Perseverance. Most people wouldn’t be proud sharing this, but I applied to 17 different jobs here before I got accepted into the registrar’s office. The position description mentioned the GI Bill and I had learned so much navigating my GI Bill. I wanted to be able to help other people understand it too.
How did your experience translate to your current position?
There are so many different types of people that come wanting to use GI Bill benefits. And they have their own assumptions. A lot of veterans aren’t even going to apply to Notre Dame because there’s a misconception they either can’t afford it or won’t be accepted. Honestly, I personally fell into that mindset, too, and that’s why I want to fight that misconception and get more veterans to apply.
I remember thinking, how am I going to get back into the mindset of college? I’ve been working, right? And so that’s where the partnership with the Office of Military and Veterans Affairs (OMVA) comes in.
What does it do?
OMVA has programs like the Warrior-Scholar Project and the March to Success program that help veterans with all of those concerns. For many people who haven’t had family members go through the process themselves, they don’t know what it’s like at all. So the first stop is the OMVA.
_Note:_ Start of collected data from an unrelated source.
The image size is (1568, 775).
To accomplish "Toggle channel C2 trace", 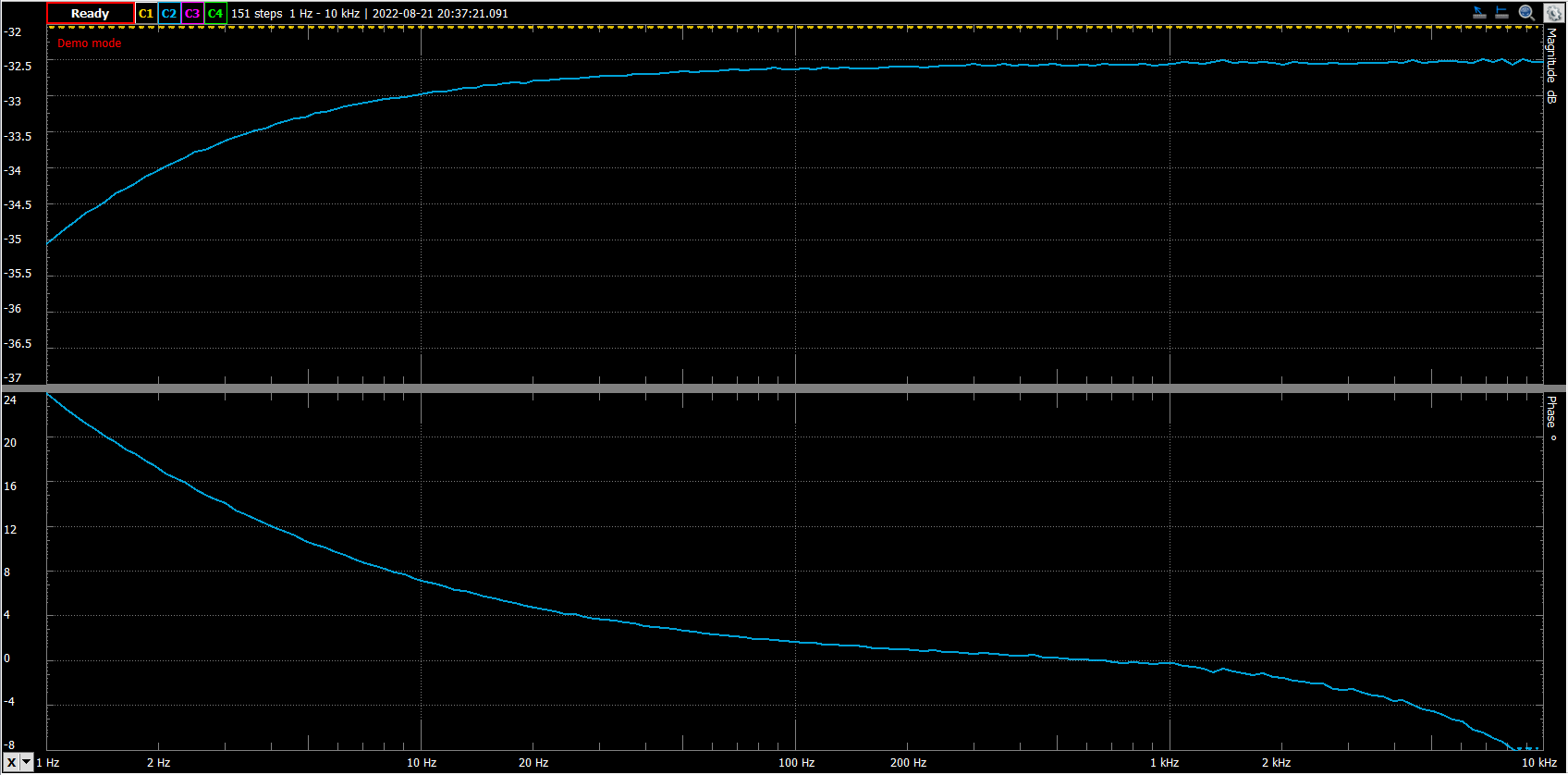I will click(169, 14).
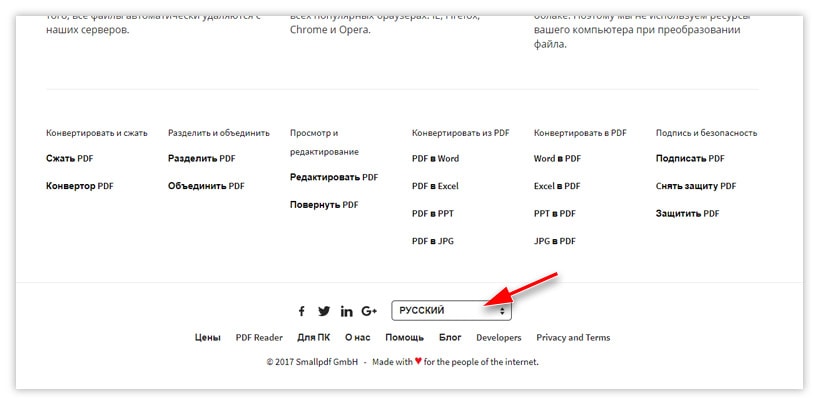Choose Снять защиту PDF link
This screenshot has height=402, width=820.
696,186
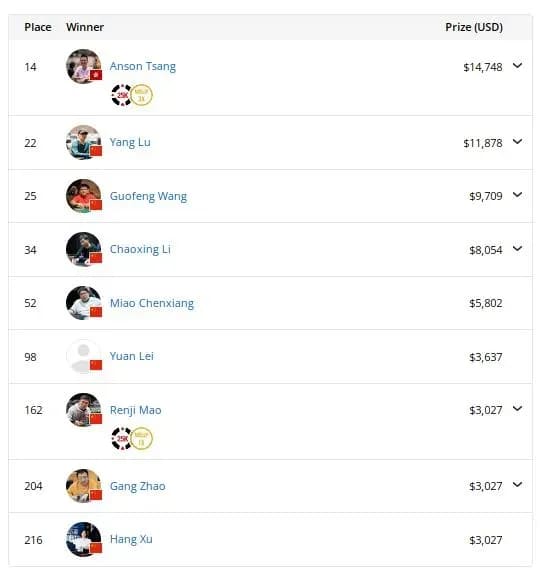Click Chaoxing Li's profile photo
This screenshot has width=544, height=572.
pyautogui.click(x=84, y=250)
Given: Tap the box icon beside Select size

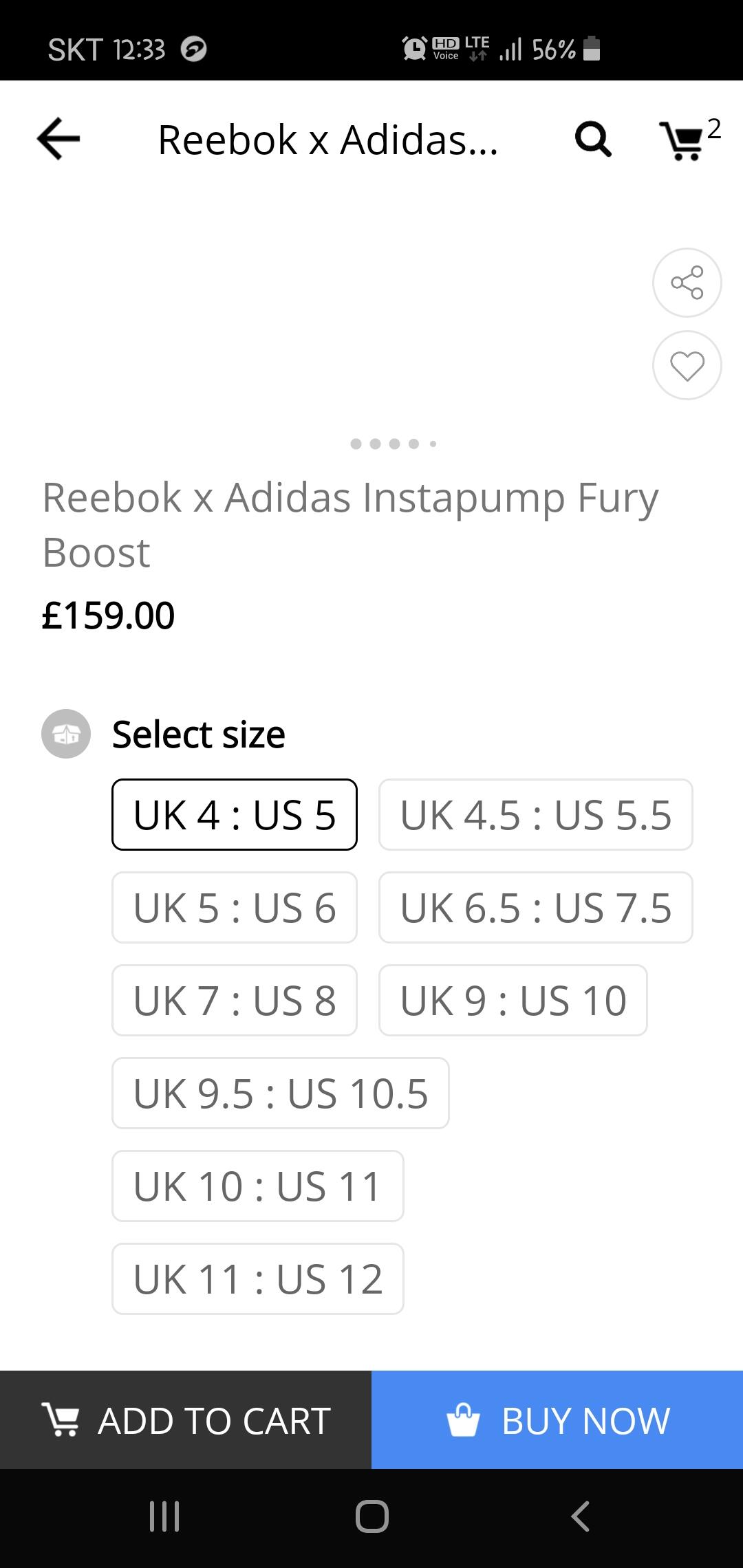Looking at the screenshot, I should point(66,734).
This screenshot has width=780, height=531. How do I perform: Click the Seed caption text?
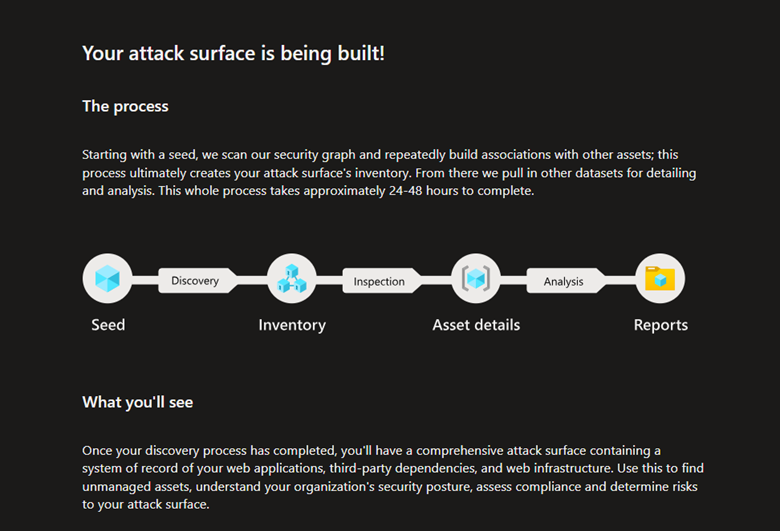tap(108, 325)
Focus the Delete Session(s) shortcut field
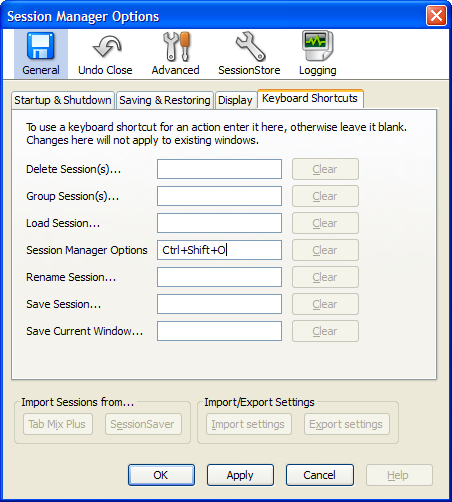 (219, 169)
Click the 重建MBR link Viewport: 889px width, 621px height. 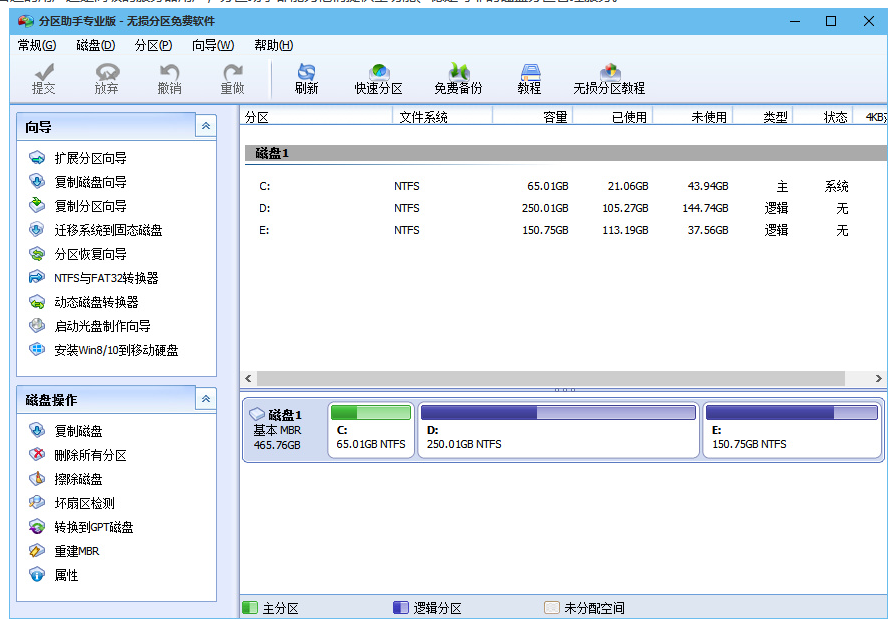click(x=77, y=551)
It’s my job in the registrar’s office to provide information to parents and students so they understand that no matter what program they pick at Notre Dame, the only thing they’ll ever really be responsible for is a tiny portion of room and board. It’s no longer a financial decision if you want to come to Notre Dame. It’s a, “Do you feel inspired by what Notre Dame stands for? Do you want to be a part of that?” decision.
How do you get a student to that point?
I guide the student through what it all means for tuition. For example, through the Yellow Ribbon Program, whatever the VA doesn’t cover, Notre Dame will split the difference. When it comes to room and board, I remind them that the VA will give them a monthly housing stipend.
What drives your passion for bringing students to Notre Dame?
As I view it, these students are going to be leaders in our community and the world. There’s this Greek historian, Thucydides. He said, “The society that separates its scholars from its warriors will have its thinking done by cowards and its fighting done by fools.”
It just hits home. It means that we want the people who have influence in our society to also have the perspective of the individuals that have to carry out those policies, whether it affects national defense or the economy.
Thank you for your service to our country. What does ser-vice to Notre Dame mean to you?
Service to Notre Dame is giving the students my best effort. In my role within the registrar’s office, I’m serving students in that capacity, either helping them out financially or helping them out academically by making sure they are satisfying their requirements.
Service to Notre Dame is under-standing that the students are the reason why we’re here. Everyone who works at Notre Dame in some fashion impacts the student experience. We help them get the educational experience that we’ve promised — to reach their end goal. And that’s graduating and representing Notre Dame in the world.